Некоторое время Елена безмолвствовала. Видя боль на его лице, она с трудом, но все же сдерживала гнев.
– Ты был с ней очень близок?
– Да.
– А что случилось потом?
Последовала долгая пауза, такая долгая, что Елена даже подумала, будто Стефан вообще не собирается отвечать. Наконец он промолвил:
– Она умерла.
Елена шумно выдохнула. Последний остаток ее гнева испарился.
– Должно быть, это ужасно больно, – негромко посочувствовала она, думая о белом надгробии Гилбертов среди сорняков. – Извини.
Стефан промолчал. На лицо его снова словно упала тень. Взгляд юноши обратился внутрь, на что-то ужасное, разбивающее сердце, что мог видеть только он. Но в выражении его лица сквозило не просто горе.
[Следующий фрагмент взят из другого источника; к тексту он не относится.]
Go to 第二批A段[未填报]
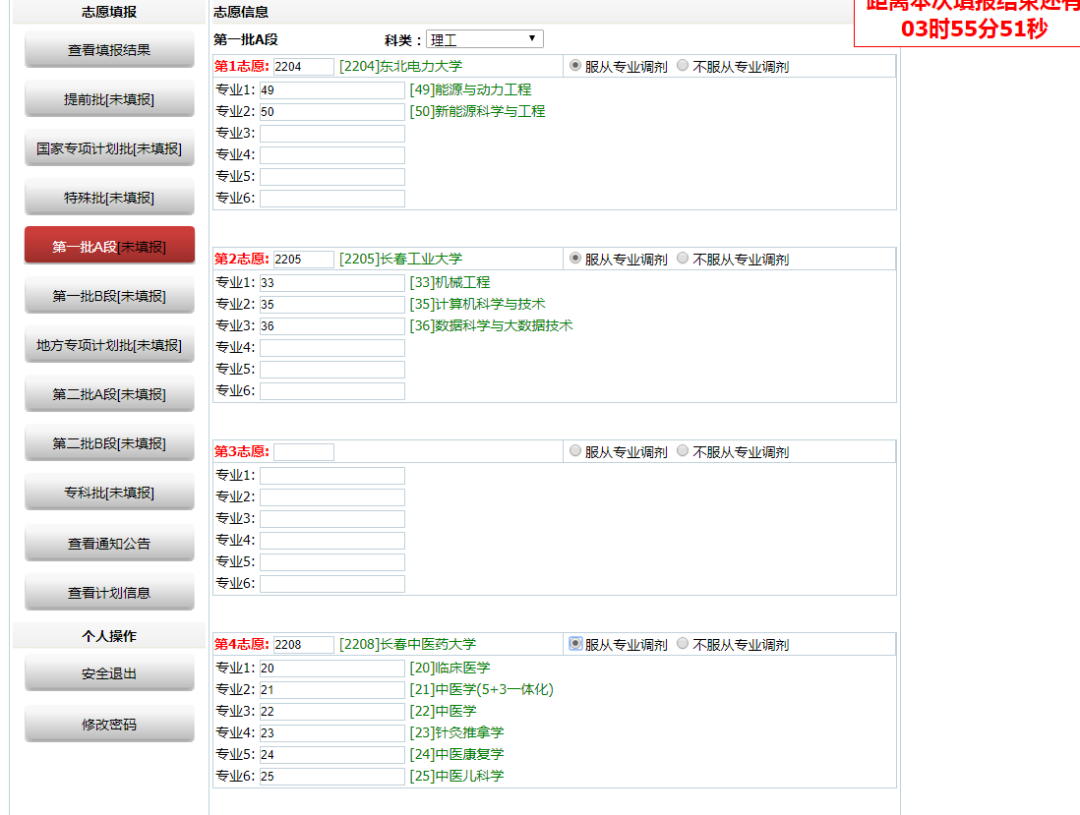1080x815 pixels. (x=109, y=394)
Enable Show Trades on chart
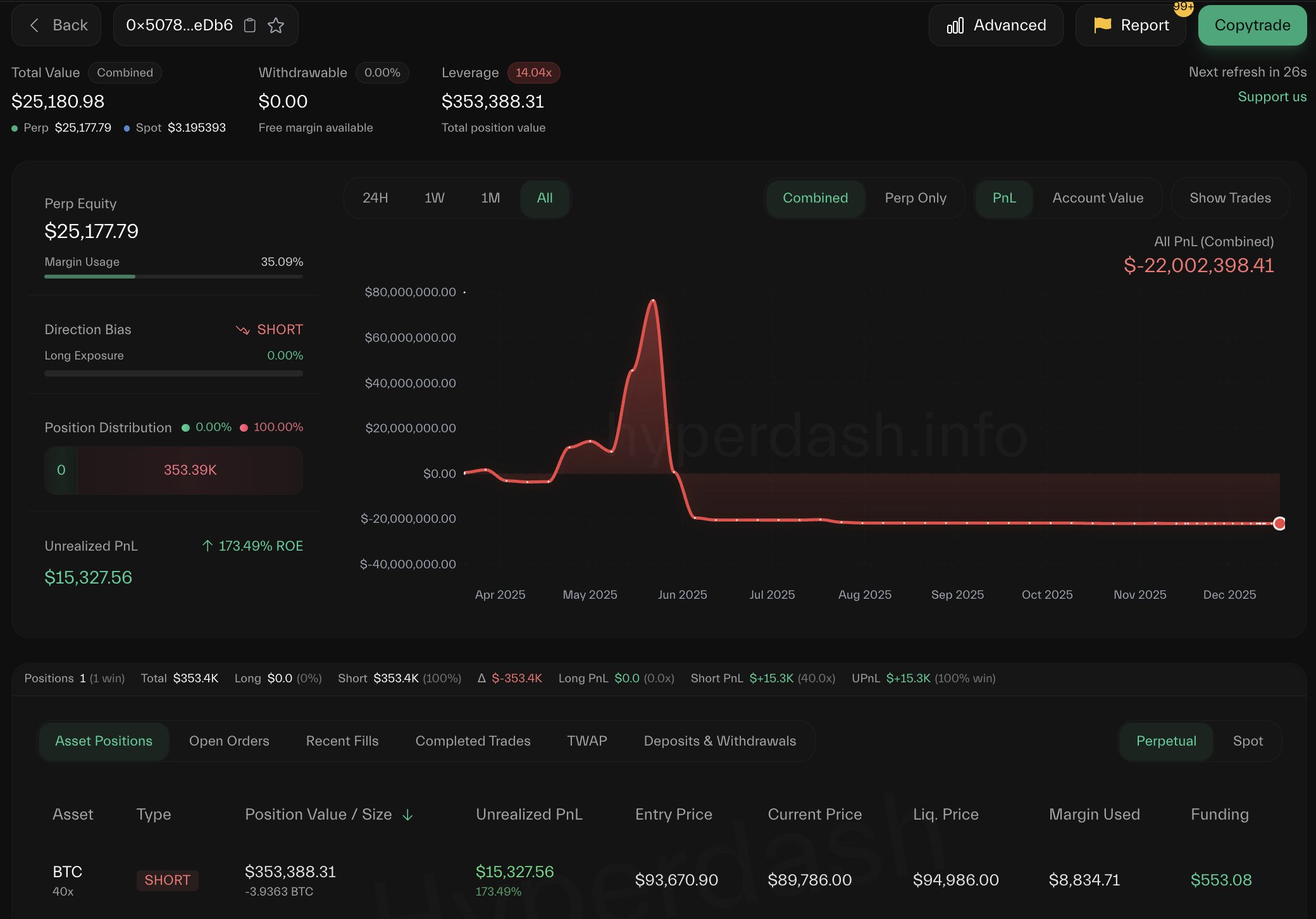This screenshot has width=1316, height=919. [1230, 198]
Сквозь плотные стены, сквозь все хрупкое самообладание Елена смогла разглядеть невыносимое познание вины и жуткое одиночество. Вид у Стефана был такой потерянный и одержимый, что Елена, сама того не желая, пододвинулась к нему ближе.
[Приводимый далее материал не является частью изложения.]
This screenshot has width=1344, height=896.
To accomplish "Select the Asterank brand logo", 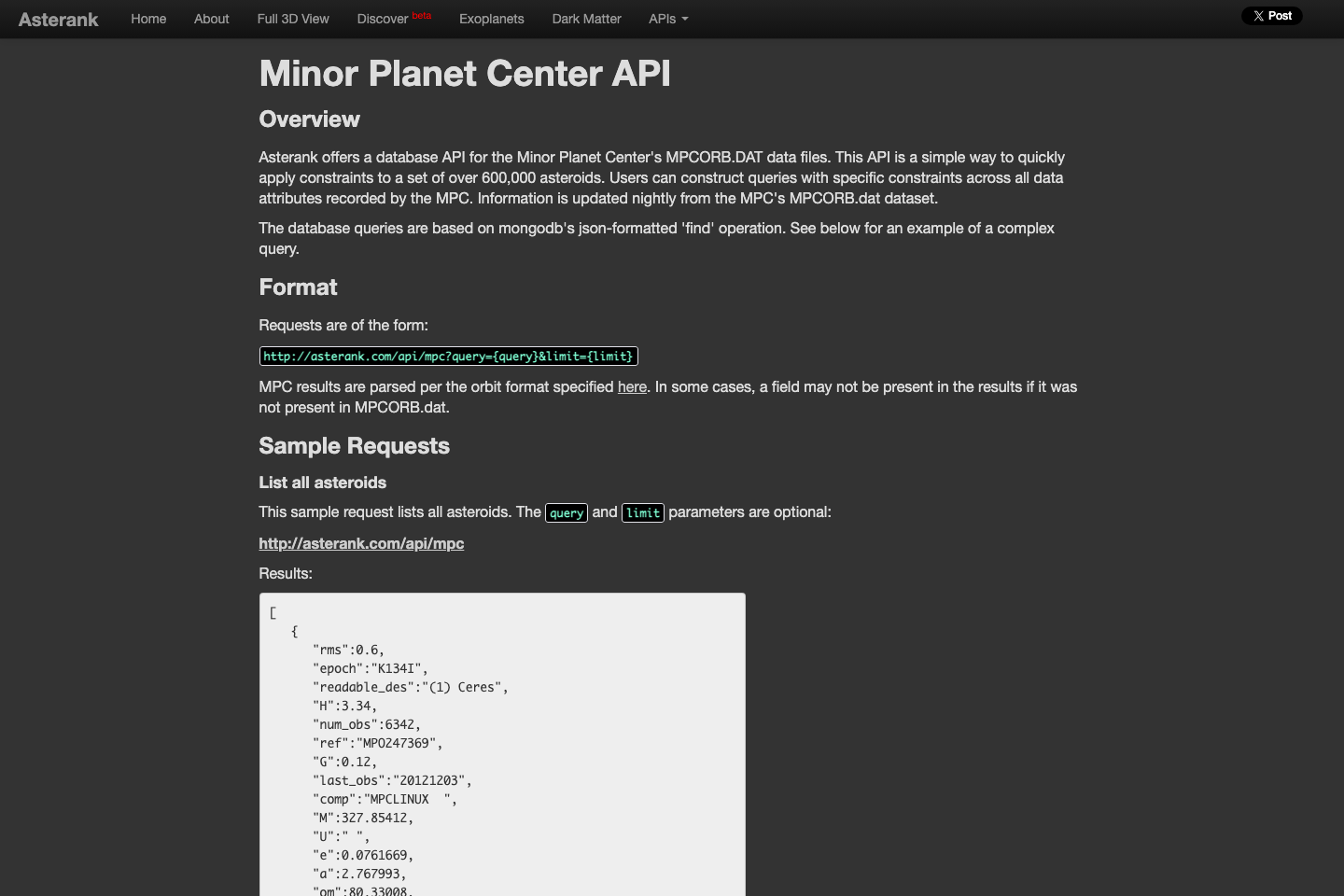I will (x=58, y=19).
– Стефан, – прошептала она.
Казалось, он ее не услышал; казалось, он заново переживал какое-то давнишнее несчастье.
Елена не смогла удержаться и положила ему руну на плечо:
– Поверь, Стефан, я знаю, как это может быть больно…
– Ты не можешь этого знать! – внезапно крикнул Стефан, и вся изящная оболочка его сдержанности вдруг взорвалась белой яростью.
Он опустил взгляд на руку Елены, словно не понимая, как она там оказалась, и разгневанный тем, что девочка осмелилась прикоснуться к нему. Зеленые глаза юноши были темными, когда он стряхнул чужую ладонь со своего плеча и поднял руку, чтобы помешать Елене снова до него дотронуться… но, взяв руку Елены, Стефан уже не смог ее отпустить и только с изумлением наблюдал, как их пальцы переплетаются, словно навеки объединяя их. Наконец потрясенный взгляд юноши перешел от сплетенных пальцев на лицо девочки.
– Елена, – прошептал Стефан.
Елена увидела его страдальческий взгляд и поняла, что он просто не может больше с собой бороться. Оборона замка пала, стены, наконец, рухнули, и она ясно увидела, что лежит по ту сторону.
Стефан обреченно наклонил голову к ее губам.
– Погоди… остановись здесь, – велела Бонни.
– По-моему, я что-то увидела.
Потрепанный «форд» Мэтта притормозил, съезжая к обочине дороги, где густо росла ежевика. Впереди что-то мерцало, постепенно к ним приближаясь.
– Боже мой, – вымолвила Мередит.
– Это Викки Беннетт.
Девушка проковыляла на освещенное фарами место и остановилась, покачиваясь, пока Мэтт тормозил. Ее кудрявые светло-каштановые волосы бы всклокочены, а взгляд казался остекленевшим. Лицо Викки было измазано грязью. Из одежды на ней осталась лишь тонкая комбинация.
– Давайте посадим ее в машину, – сказал Мэтт.
Мередит уже открывала дверцу. Выскочив наружу, она подбежала к девочке, явно пребывавшей в состоянии шока.